(Listed entries Opens)

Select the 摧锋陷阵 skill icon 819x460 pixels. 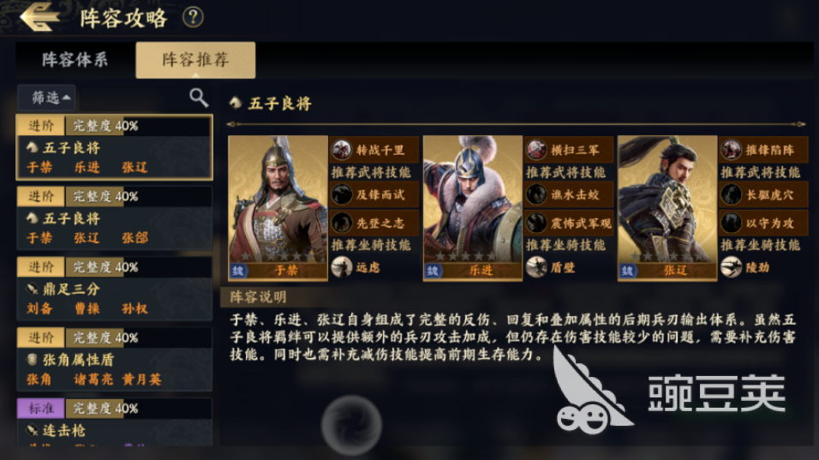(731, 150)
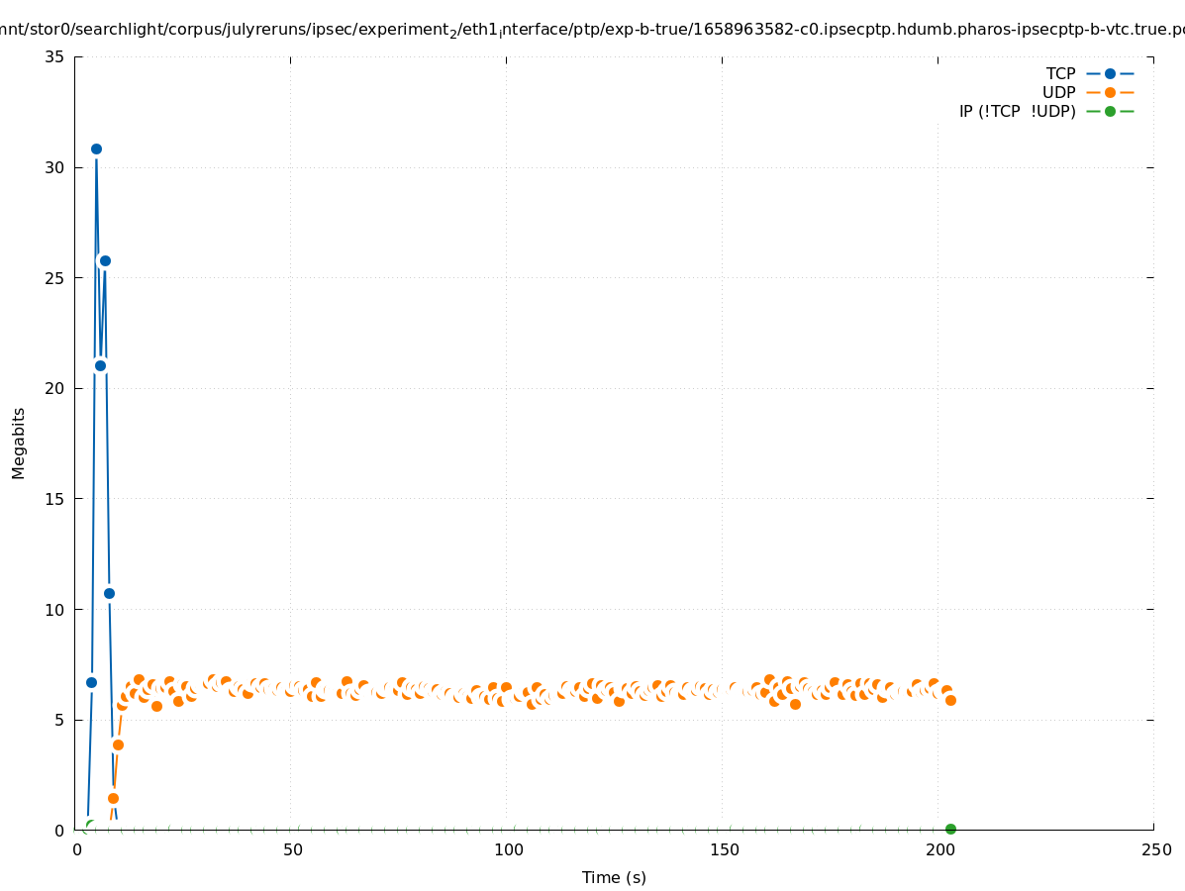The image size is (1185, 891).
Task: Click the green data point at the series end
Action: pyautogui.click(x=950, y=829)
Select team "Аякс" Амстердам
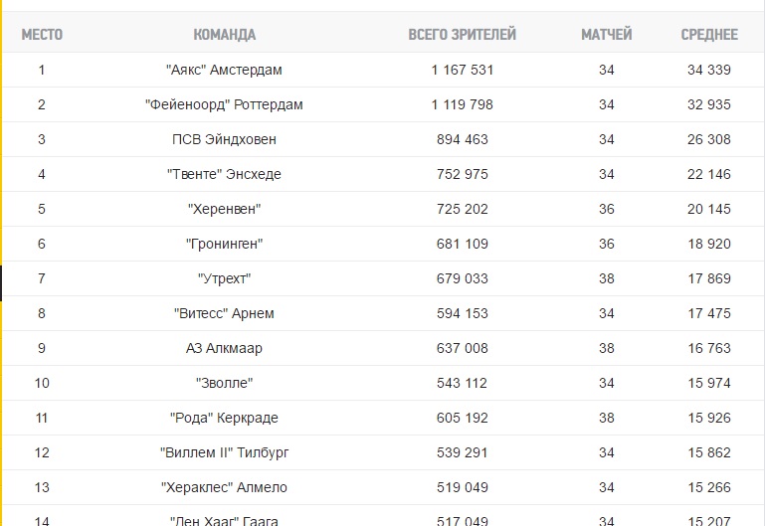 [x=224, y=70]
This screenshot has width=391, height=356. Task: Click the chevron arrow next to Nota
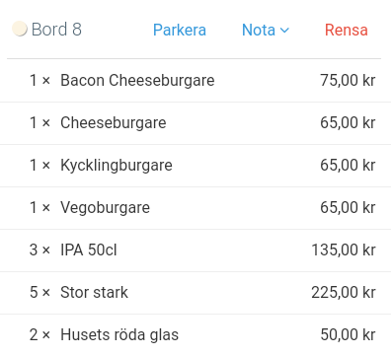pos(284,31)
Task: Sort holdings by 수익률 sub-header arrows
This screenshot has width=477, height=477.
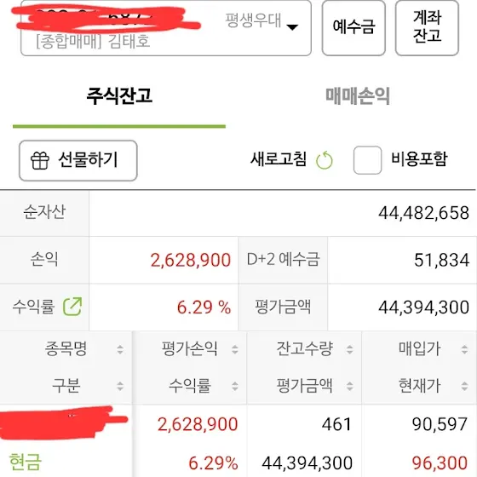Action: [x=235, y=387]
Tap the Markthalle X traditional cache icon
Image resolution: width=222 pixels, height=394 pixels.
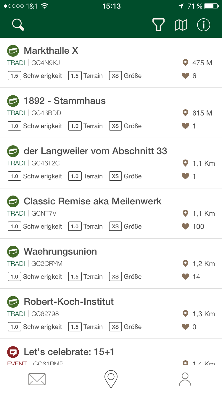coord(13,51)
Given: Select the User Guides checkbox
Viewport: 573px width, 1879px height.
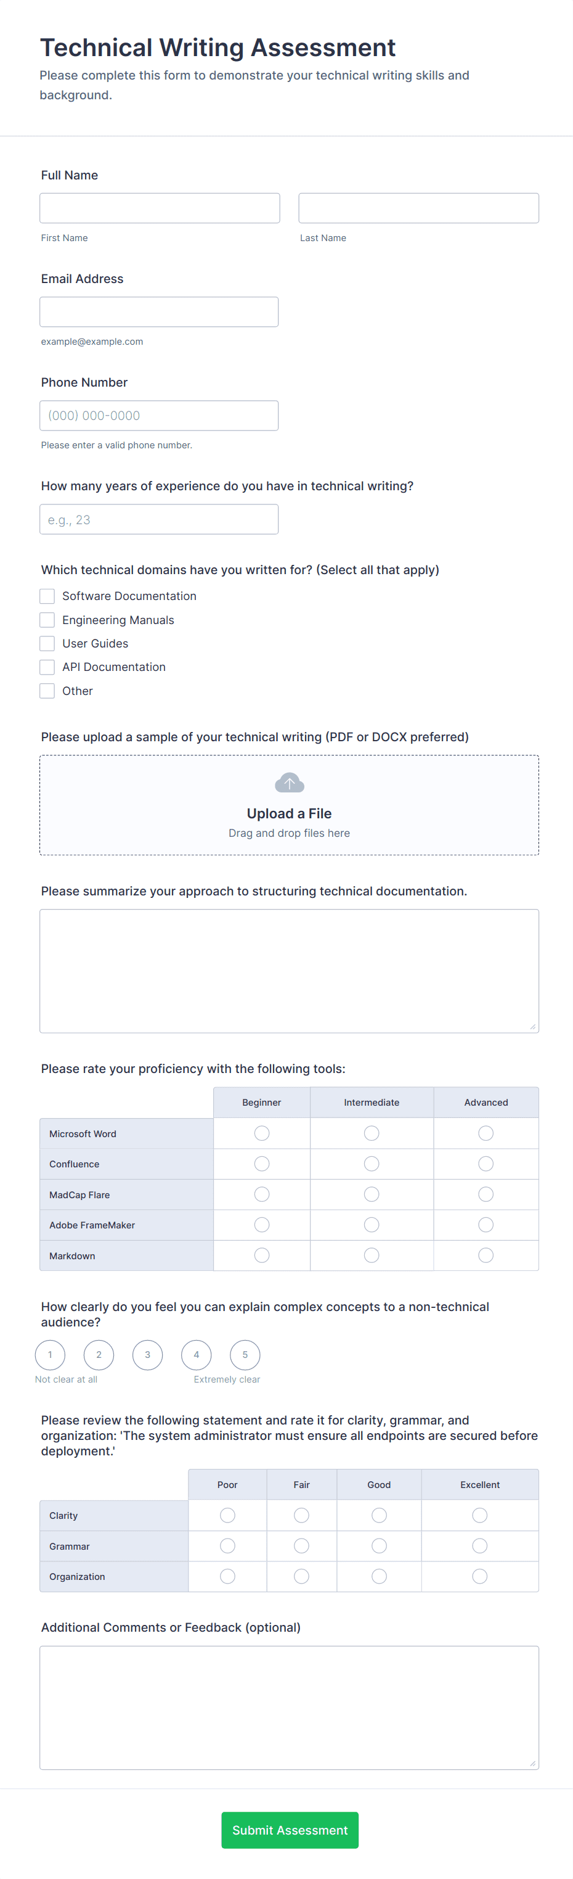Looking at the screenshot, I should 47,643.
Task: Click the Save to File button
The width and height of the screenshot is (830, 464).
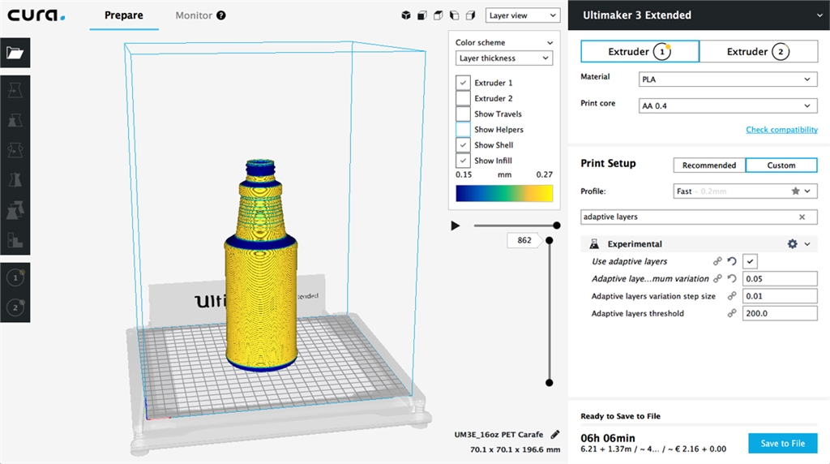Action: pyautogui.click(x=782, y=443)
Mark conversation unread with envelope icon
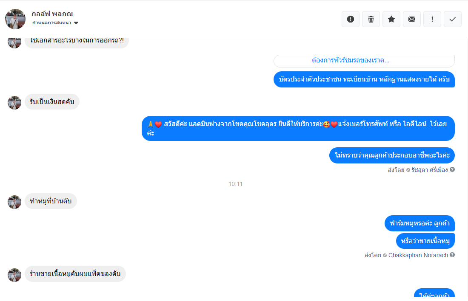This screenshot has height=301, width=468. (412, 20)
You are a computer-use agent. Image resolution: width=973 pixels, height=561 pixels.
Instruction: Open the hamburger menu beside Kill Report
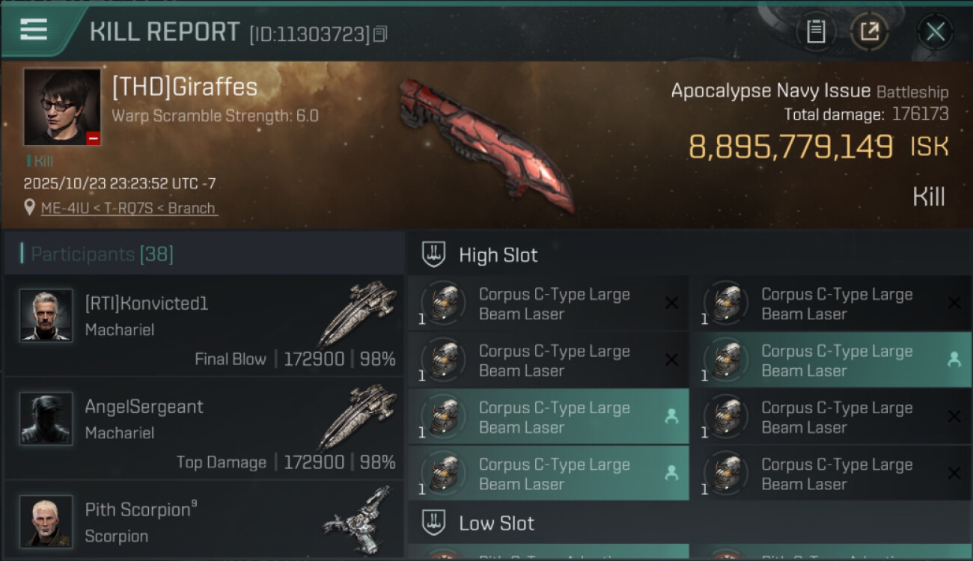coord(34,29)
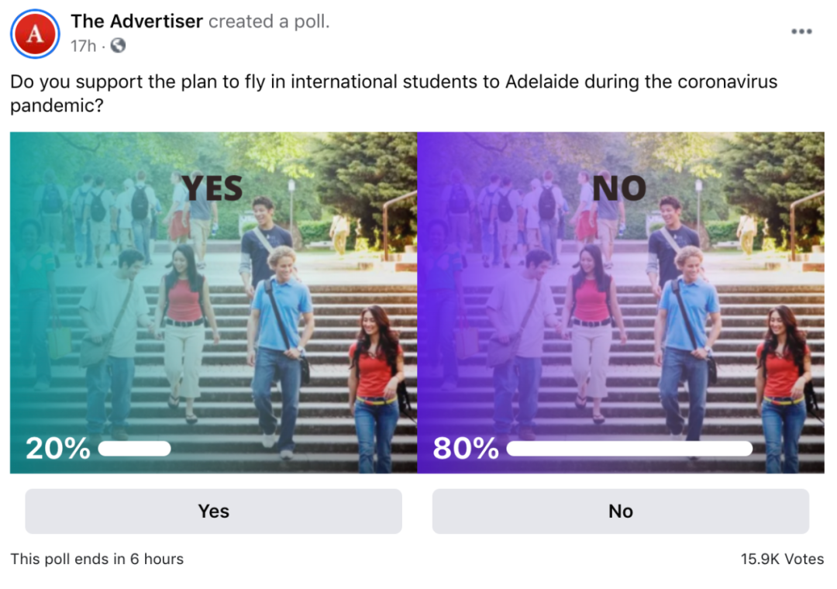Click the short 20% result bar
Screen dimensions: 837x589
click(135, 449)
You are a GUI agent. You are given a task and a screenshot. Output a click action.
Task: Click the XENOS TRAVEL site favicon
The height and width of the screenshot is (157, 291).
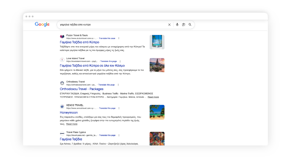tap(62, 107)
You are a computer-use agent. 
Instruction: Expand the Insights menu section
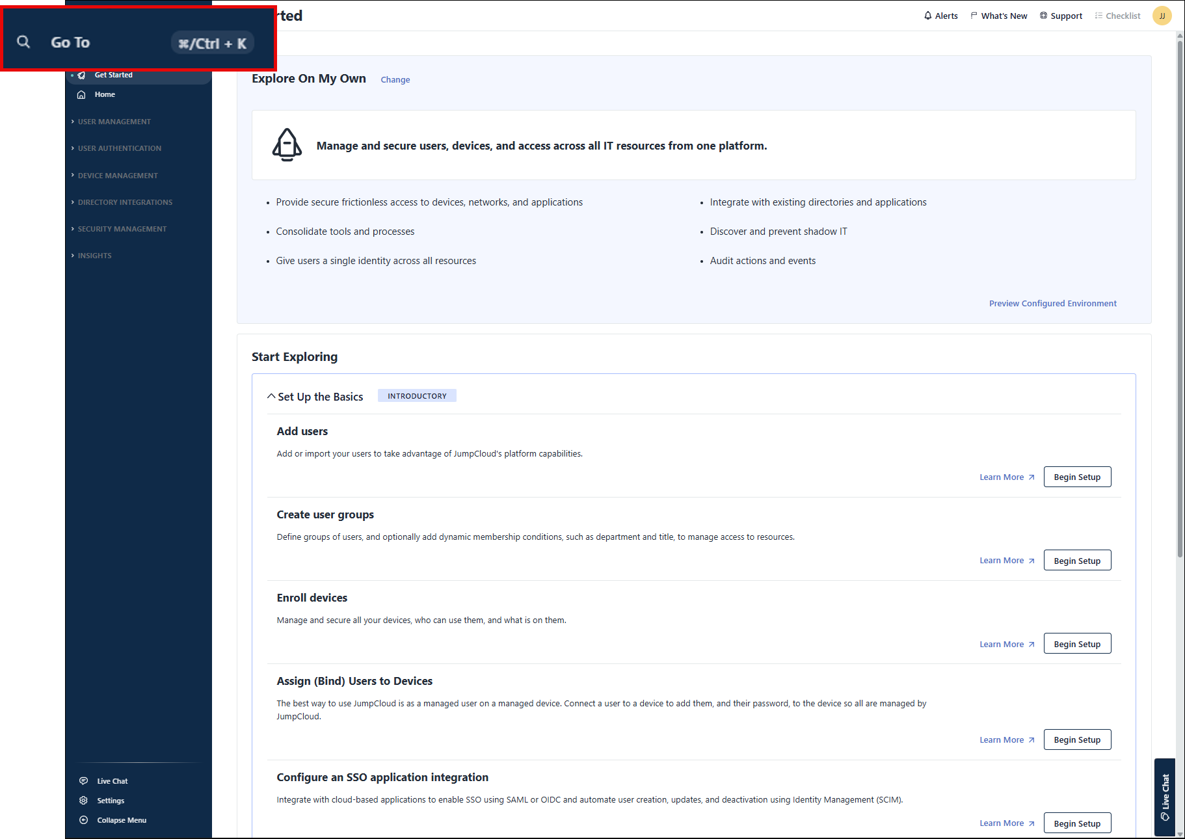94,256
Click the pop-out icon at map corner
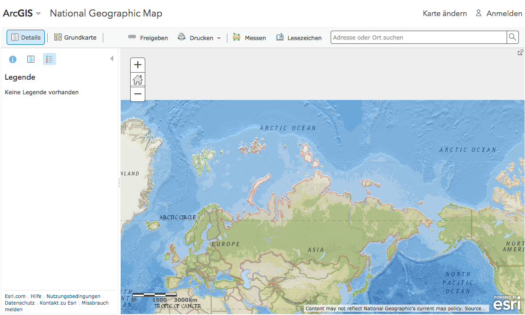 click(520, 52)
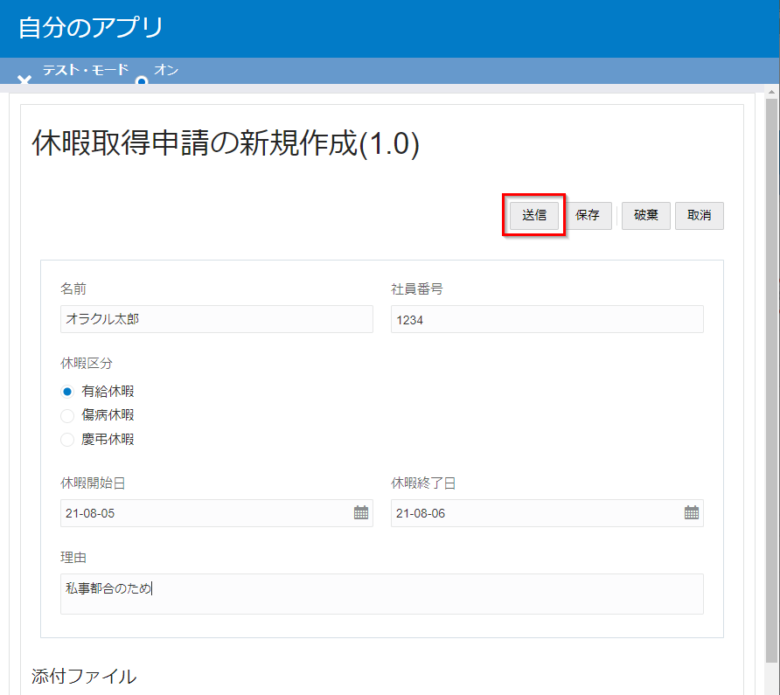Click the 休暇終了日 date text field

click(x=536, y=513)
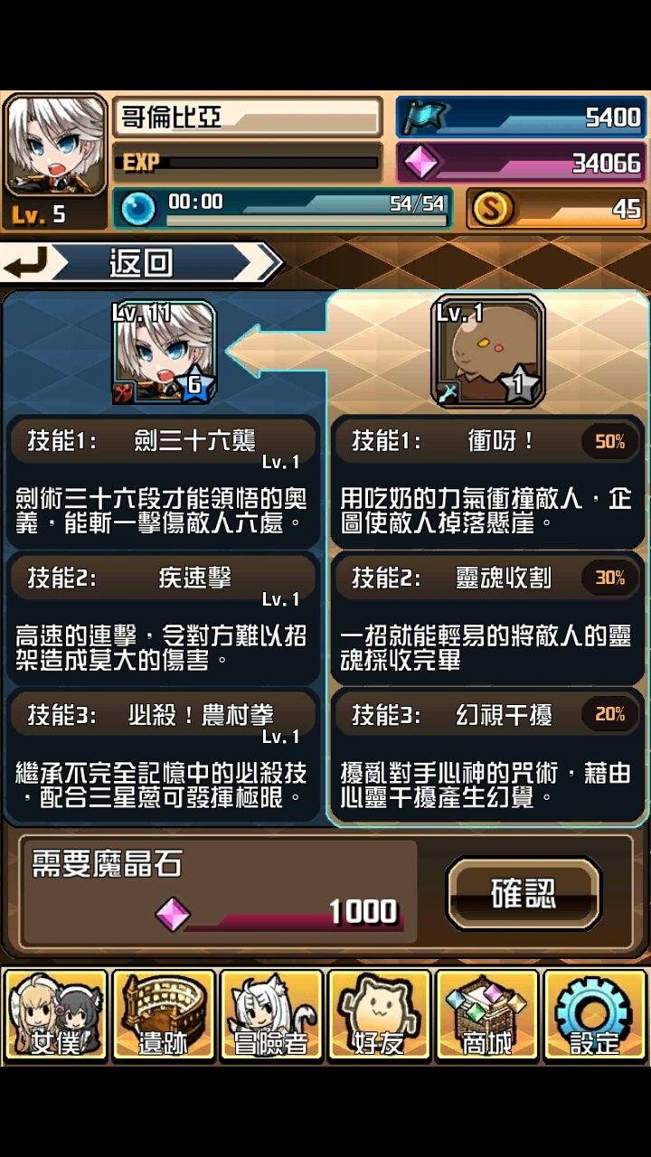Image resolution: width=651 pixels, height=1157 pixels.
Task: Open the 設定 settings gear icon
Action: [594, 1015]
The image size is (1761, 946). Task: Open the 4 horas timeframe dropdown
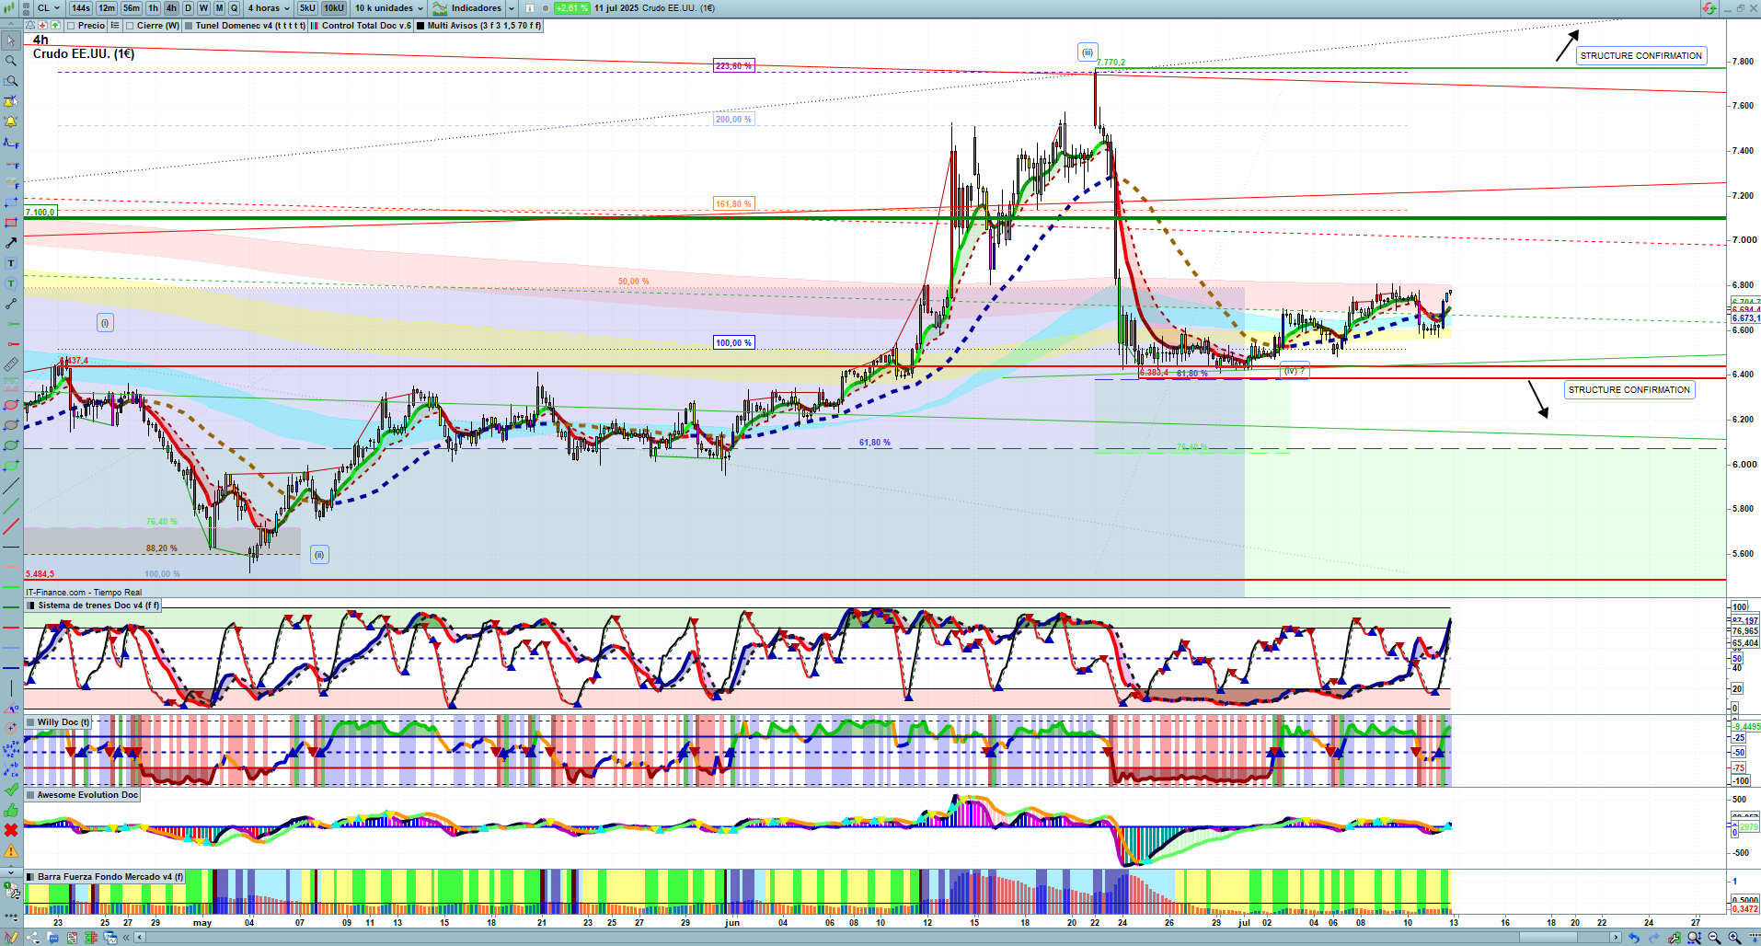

(Listed entries Closes)

> [Task statement]: Find the line with "You are a computer-use agent. Image" in the entries above. Set down exactly every line from it up to and including the line with "You are a GUI", images excluded.

> [Expected output]:
You are a computer-use agent. Image resolution: width=973 pixels, height=561 pixels.
Instruction: Open the hamburger menu beside Kill Report
coord(34,29)
Click the short 20% result bar
Screen dimensions: 837x589
click(135, 449)
You are a GUI agent. You are given a task and a screenshot. Output a click action.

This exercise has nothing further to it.